Age effects and size effects in the ears of gekkonomorph lizards: inner ear

Audiograms have indicated greater auditory sensitivity in larger than in smaller geckos; part of this difference, interspecifically and intraspecifically, is explained by middle-ear proportions. To investigate the contribution of the inner ear to the variation in sensitivity, we examined it in museum specimens representing 11 species and three subfamilies. We measured papilla basilaris length, and, when intact, the saccular otoconial mass. Papilla length approximated 1% of rostrum-anus length in large geckos but 2% in small geckos; in some species some inter-aural difference was indicated. Over the lumped material, relative papilla length varied as a function of body length, with highly significant correlation. Similar relations prevailed within each subfamily. However, intraspecifically the correlation of papilla basilaris length with animal size was usually nonsignificant. Hair cell populations assessed from SEM photographs were larger in the larger species but intraspecifically did not relate to an individual's size. Hence interspecifically, the dependence of auditory sensitivity on animal size seems supported by inner-ear differences but intraspecifically this relation derives only from the middle ear. Otoconial mass, as measured by its volume, was correlated with animal length both interspecifically and intraspecifically.

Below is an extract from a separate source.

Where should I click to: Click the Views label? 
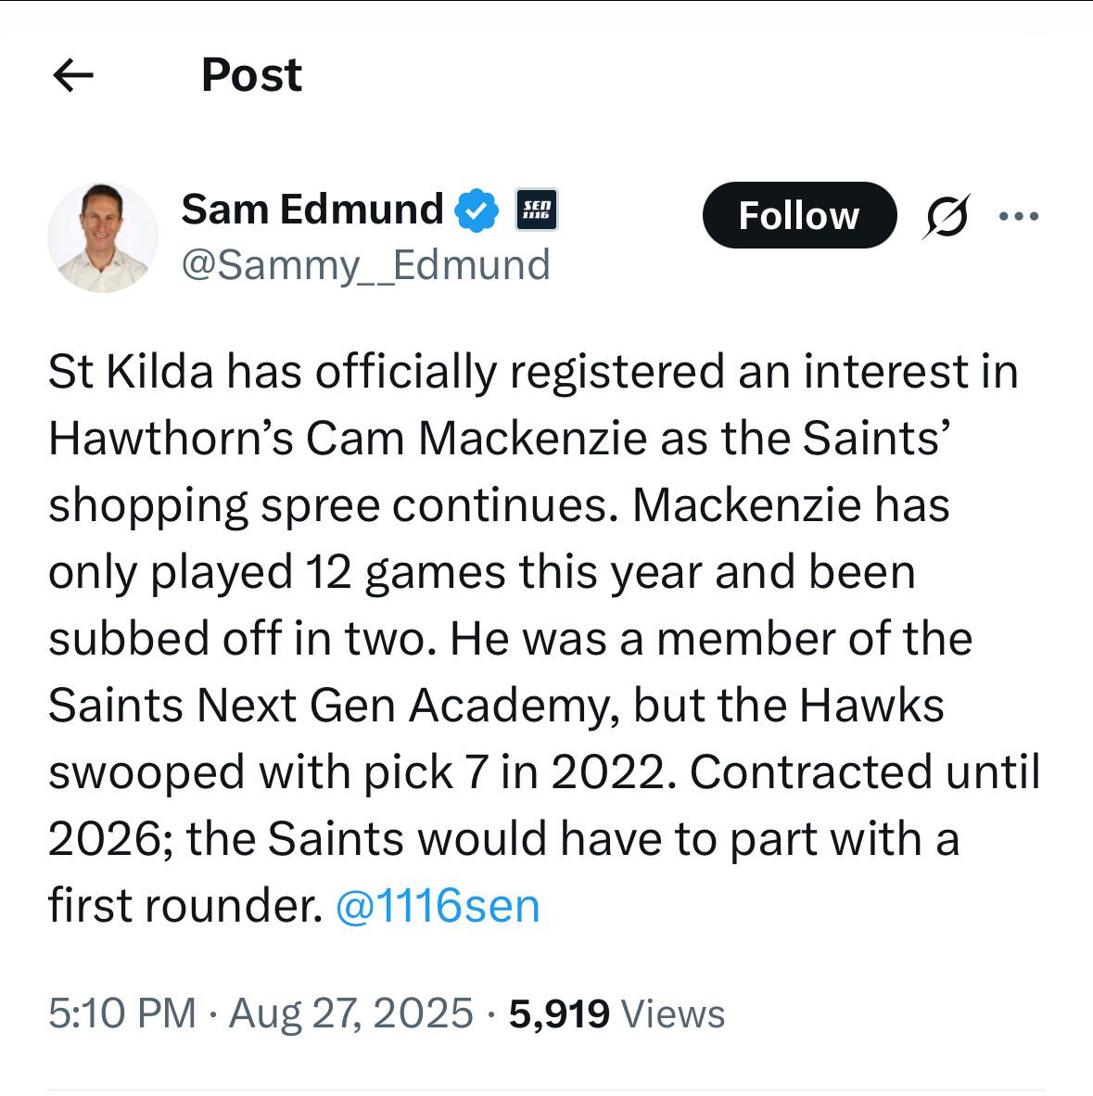click(673, 1013)
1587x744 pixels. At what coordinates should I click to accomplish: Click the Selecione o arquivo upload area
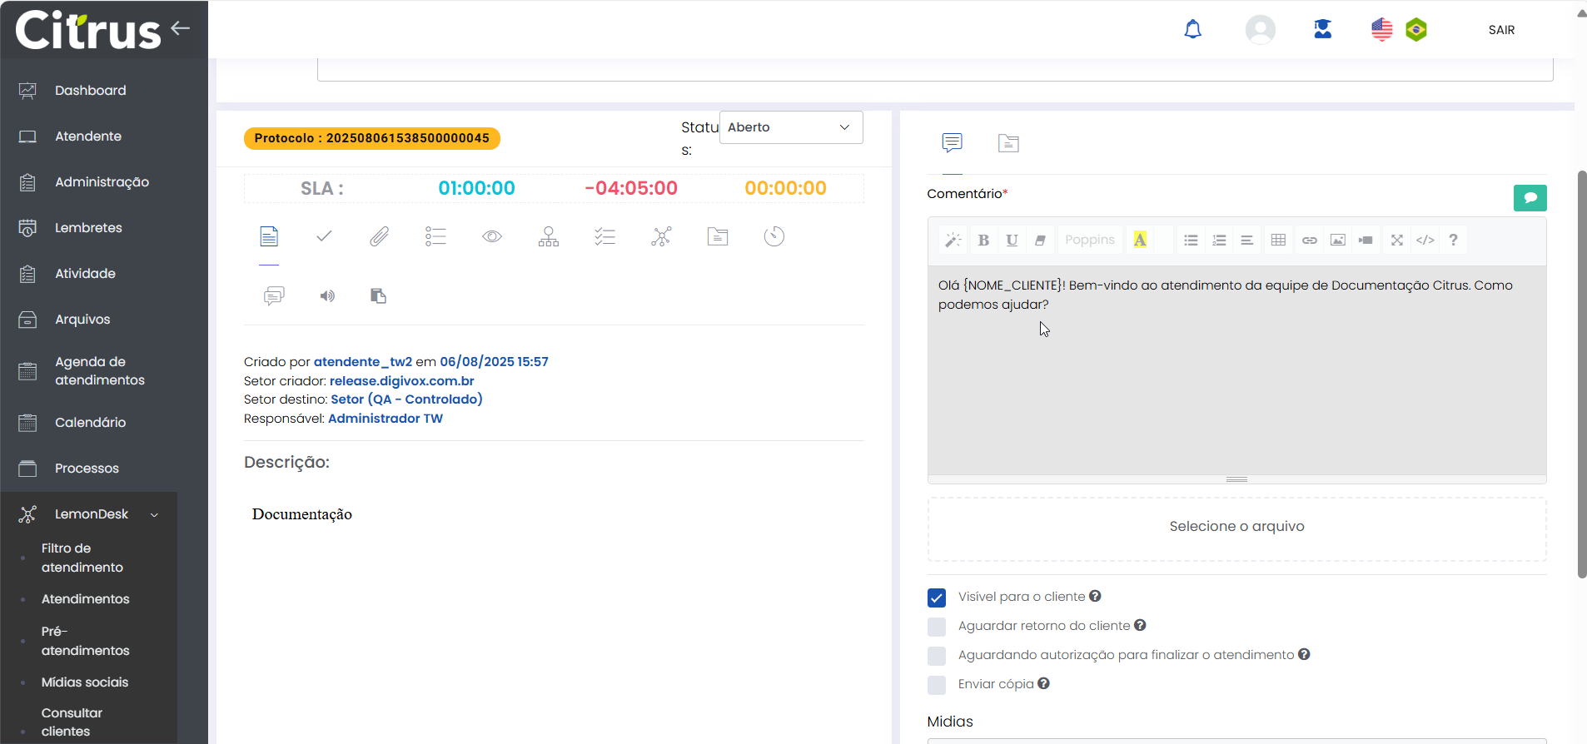(1236, 527)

Effects of age and size in the ears of gekkonomorph lizards: middle-ear sensitivity

Previous studies of electrophysiological audiograms in gekkonomorph lizards revealed greater sensitivity in adults than in juveniles. We investigated whether this difference, as far as it is affected by the middle ear, is due to animal age or size. The velocity transfer function of the tympanic membrane(TM) was examined using laser interferometry in nine samples: adults of three large gekkonomorph species, adults of three small species (each related to one of the former), and juveniles of the large species, their sizes matching those of the small-species adults. Each transfer function exhibited an inverted `V'or `U' shape, with the velocity of TM motion peaking in the mid-frequency range and becoming poorer at lower and higher frequencies. Among samples,maximum TM velocity correlated with animal length, perhaps because of a damping change in the larger TM. The frequency at maximum velocity negatively correlated with measurements of TM area. Presumably, with a larger TM area,the best frequency shifted downward because of increased middle-ear mass or decreased stiffness. The bandwidth of the transfer function negatively correlated with animal length, being broader in smaller animals and sharper in larger animals. This effect can be attributed to increased mass, decreased damping, or both. Among the middle-ear morphological measurements, the one most closely correlated with body length was the length of the extracolumellar anchorage at the TM. Among the physiological variables investigated, maximum velocity was negatively correlated with the frequency at which it occurred. The dependence of these transfer function variables on animal and ear size was similar, regardless of whether the comparison was among adults of species of different sizes, or among age classes within a species, so that age differences appear to be largely the result of size differences.